• _Exercise instructions_
In the listing that follows, find the line with "Where should I click to: Enable", then copy exactly from it through the line with "Task: Click the Fulham club crest", leaving out every picture.

• _Data to examine_

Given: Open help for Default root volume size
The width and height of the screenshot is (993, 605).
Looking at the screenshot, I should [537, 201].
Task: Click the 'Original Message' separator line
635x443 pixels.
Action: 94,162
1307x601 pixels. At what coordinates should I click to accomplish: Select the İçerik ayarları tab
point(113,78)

--

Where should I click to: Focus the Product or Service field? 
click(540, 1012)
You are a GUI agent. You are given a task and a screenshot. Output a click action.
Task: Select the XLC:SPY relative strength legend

==

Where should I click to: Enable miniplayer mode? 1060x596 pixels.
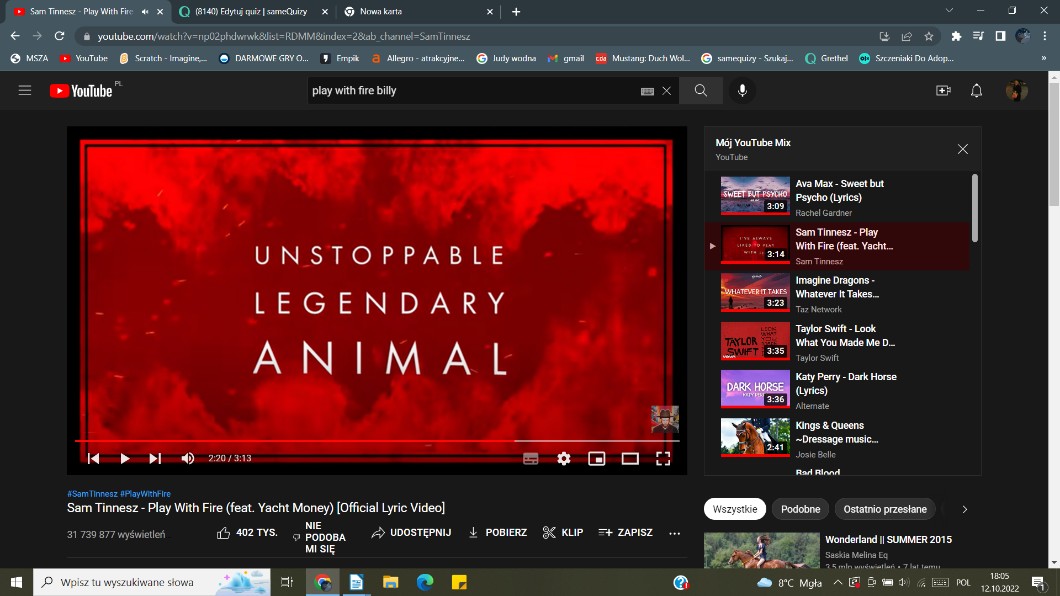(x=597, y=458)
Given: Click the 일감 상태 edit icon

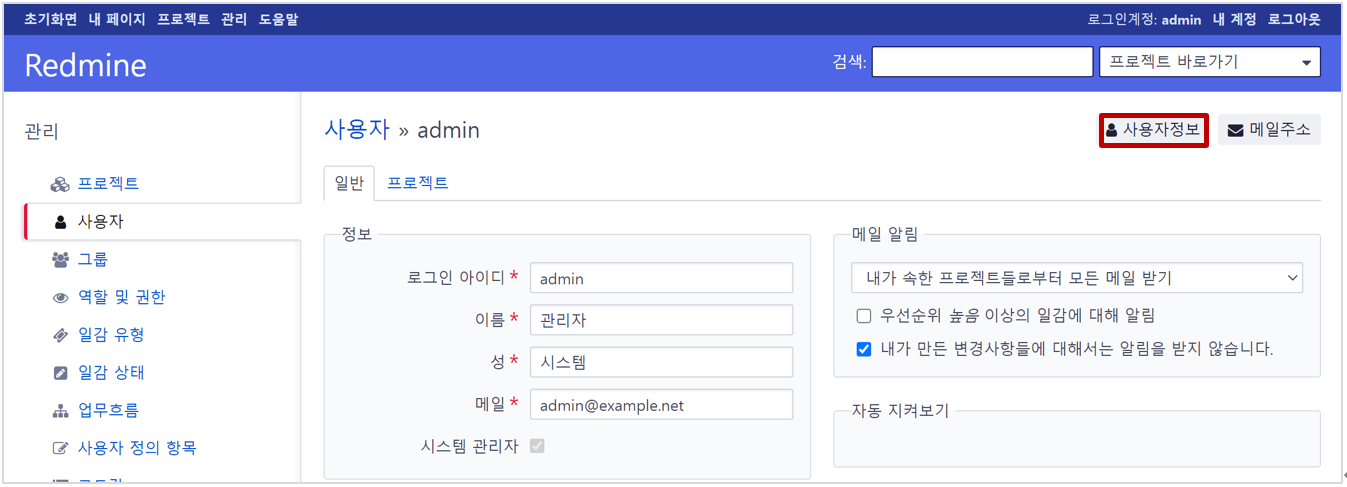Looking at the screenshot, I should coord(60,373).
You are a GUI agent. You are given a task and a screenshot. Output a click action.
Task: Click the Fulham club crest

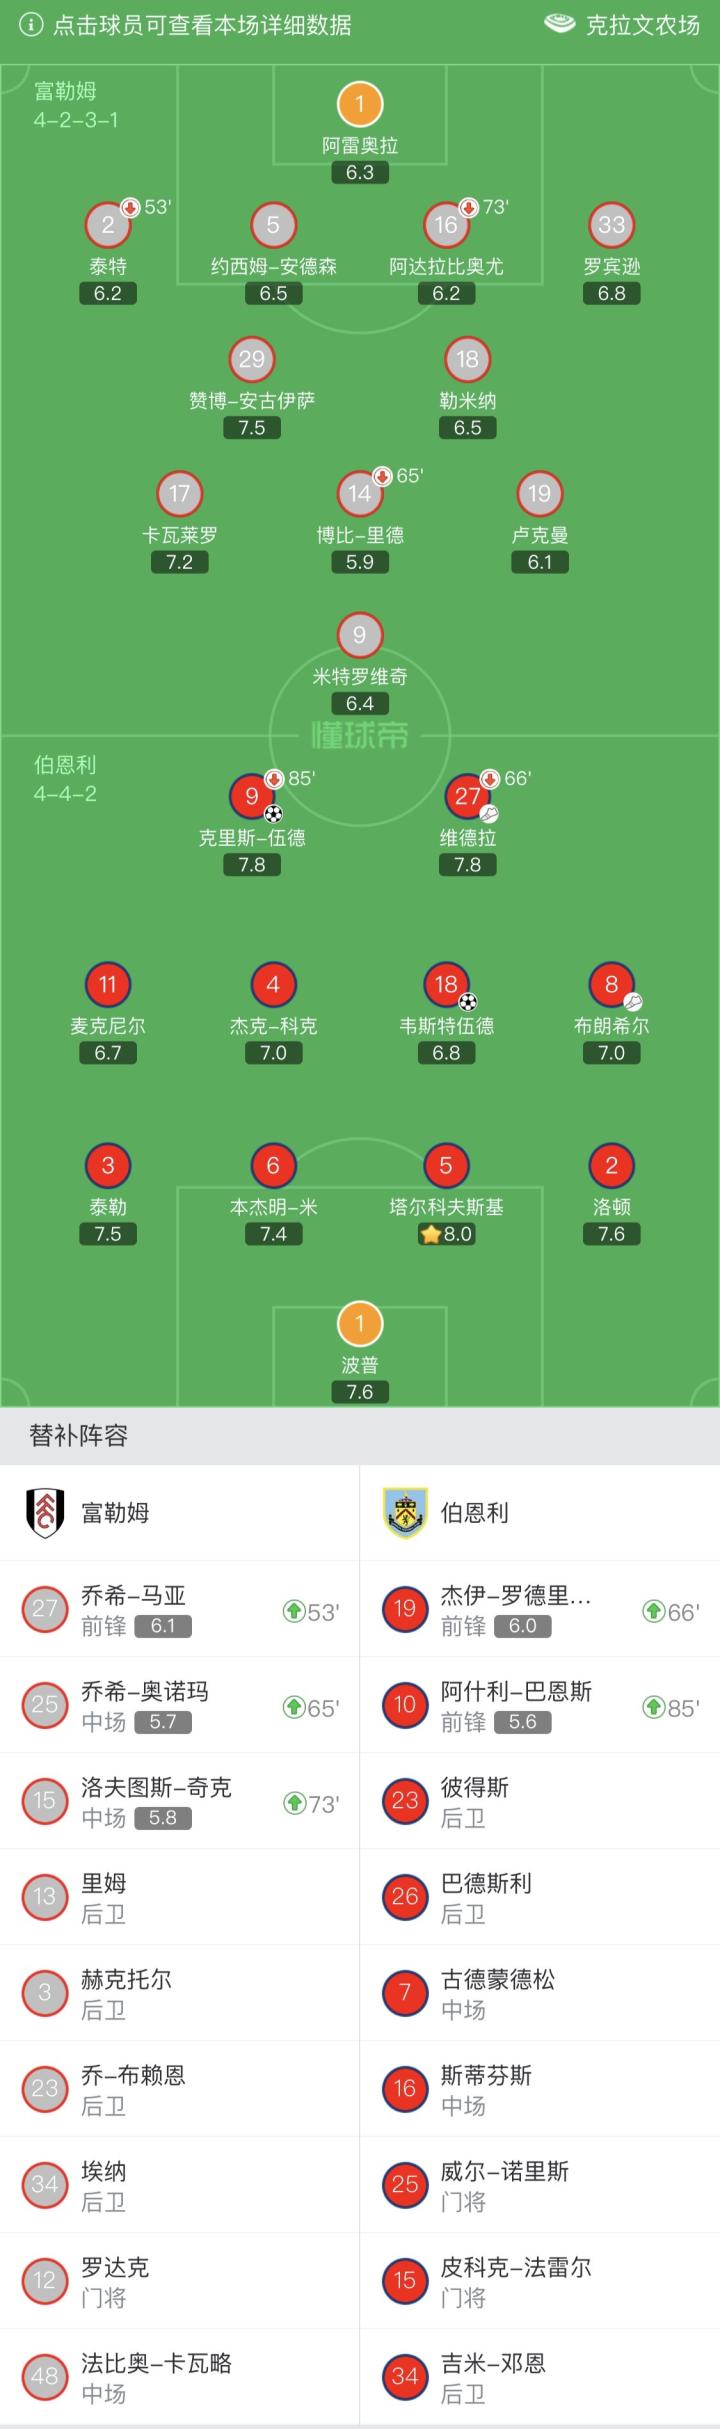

• _Solved problem_
Where should I click to: Enable miniplayer mode? 1060x596 pixels.
(x=597, y=458)
Given: Click the 일감 상태 edit icon

Looking at the screenshot, I should coord(60,373).
You are a GUI agent. You are given a task and a screenshot. Output a click action.
Task: Click the Fulham club crest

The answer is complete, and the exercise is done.